Winter salads – top tips for growing organic salads indoors
If you’ve enjoyed growing your own fresh organic food this summer, don’t be fooled into thinking it has to stop over the winter. You can keep your household in organic salads and greens without venturing outside. Not only are they easy to grow indoors, but they will sprout and keep you in healthy vitamins within weeks of sowing. Here’s how:
Pick your spot
- Find a windowsill that offers at least 6 hours of light a day. Sunshine optional!
Choose your container
- Any rigid plastic tub or pot will do. If you don’t have any plant pots, reused margarine or yoghurt pots and supermarket fruit trays are great options – even cut down drinks and milk bottles. But be sure to make drainage holes in the bottom. And stand pots in a tray or on a plate to catch excess water, so your windowsill doesn’t get stained.
How to sow
- Use either organic peat-free seed compost or your own loam (soil). If you are using the latter, it can help to sterilise it first by baking it for 20 mins in a high oven. That will get rid of any weed seeds which will compete with your seedlings. You don’t need to add any homemade compost, but if your loam is very heavy and dense, mix it with some sand or grit.
- Sieve the mixture into the pot, so there are no large lumps, and it is about ¾ full. Firm down the compost gently, and water it enough to make it moist all the way through.
- Now sow/scatter your seeds on top. Cover lightly with potting compost and water gently once more. Visit our Six steps to successful seed growing here.
What to grow
Try the following, to add zip to your salad plate:
- Mizuna, rocket, cress, winter purslane, corn salad, or mustards such as Green in Snow, Winter Red and Golden Frills.
- Any lettuces, but especially the ‘cut and come again’ varieties.
- Beetroot, kale and other brassicas. You can harvest these as baby leaves.
- Coriander.

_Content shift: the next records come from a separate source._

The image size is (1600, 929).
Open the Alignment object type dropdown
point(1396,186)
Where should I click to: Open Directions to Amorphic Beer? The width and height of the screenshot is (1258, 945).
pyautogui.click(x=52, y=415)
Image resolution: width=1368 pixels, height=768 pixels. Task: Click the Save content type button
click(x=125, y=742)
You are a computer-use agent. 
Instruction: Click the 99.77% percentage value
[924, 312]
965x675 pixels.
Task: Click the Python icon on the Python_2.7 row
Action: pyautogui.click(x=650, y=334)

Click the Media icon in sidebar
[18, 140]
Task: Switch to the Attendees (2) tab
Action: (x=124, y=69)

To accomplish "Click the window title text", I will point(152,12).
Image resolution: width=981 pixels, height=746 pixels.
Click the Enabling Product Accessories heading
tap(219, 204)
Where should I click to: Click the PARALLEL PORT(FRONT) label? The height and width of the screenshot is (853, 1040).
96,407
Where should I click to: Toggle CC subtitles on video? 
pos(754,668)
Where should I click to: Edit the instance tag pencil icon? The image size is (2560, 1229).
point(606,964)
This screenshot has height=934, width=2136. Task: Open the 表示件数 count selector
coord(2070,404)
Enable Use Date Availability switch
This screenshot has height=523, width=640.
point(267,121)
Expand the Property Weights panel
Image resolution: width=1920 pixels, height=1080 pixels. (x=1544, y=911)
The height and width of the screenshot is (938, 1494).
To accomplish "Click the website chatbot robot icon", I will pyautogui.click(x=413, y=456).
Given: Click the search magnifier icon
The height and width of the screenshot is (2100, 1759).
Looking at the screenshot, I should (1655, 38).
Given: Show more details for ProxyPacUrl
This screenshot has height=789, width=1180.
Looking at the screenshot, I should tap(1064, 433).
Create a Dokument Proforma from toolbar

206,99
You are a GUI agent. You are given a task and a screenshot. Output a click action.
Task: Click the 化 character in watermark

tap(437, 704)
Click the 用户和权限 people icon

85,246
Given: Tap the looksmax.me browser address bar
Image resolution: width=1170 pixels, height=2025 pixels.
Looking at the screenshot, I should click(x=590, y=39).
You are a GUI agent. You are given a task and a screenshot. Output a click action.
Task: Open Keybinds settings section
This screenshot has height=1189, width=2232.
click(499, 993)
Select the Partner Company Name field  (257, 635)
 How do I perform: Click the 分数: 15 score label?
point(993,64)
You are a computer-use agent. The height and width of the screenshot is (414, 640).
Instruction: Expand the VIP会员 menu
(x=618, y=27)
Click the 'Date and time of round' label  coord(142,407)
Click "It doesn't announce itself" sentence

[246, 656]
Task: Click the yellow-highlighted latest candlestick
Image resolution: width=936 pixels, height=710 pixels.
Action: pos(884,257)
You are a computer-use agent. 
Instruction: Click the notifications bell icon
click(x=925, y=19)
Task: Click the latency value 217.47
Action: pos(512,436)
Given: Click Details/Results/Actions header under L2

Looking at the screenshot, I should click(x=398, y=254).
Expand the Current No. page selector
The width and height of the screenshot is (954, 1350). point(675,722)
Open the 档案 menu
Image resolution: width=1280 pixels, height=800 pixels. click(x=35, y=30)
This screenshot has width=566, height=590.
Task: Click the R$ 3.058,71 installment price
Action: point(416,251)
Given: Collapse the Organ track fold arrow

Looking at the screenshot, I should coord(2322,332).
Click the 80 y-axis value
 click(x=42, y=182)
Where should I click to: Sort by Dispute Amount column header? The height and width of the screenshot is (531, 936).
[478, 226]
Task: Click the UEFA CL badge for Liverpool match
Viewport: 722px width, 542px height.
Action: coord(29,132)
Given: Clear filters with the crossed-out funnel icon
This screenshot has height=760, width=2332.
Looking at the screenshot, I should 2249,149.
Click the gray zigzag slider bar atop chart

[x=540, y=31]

If you have organic coriander seeds in your spice cupboard (they are usually lighter in colour) you may be able to sow these. Non-organic seeds are probably coated and suitable for cooking not sowing.
- Dried peas - these will grow into delicious pea shoots
Sprouting glory
Sprouting involves nothing more than a jar, water and seeds. Once the latter has been soaked for a while and washed, they will sprout, so that both shoots and seed provide a nutritious combination. Here’s the best way:
We recommend sprouting from beans of any sort, chickpeas, alfalfa, brown lentils.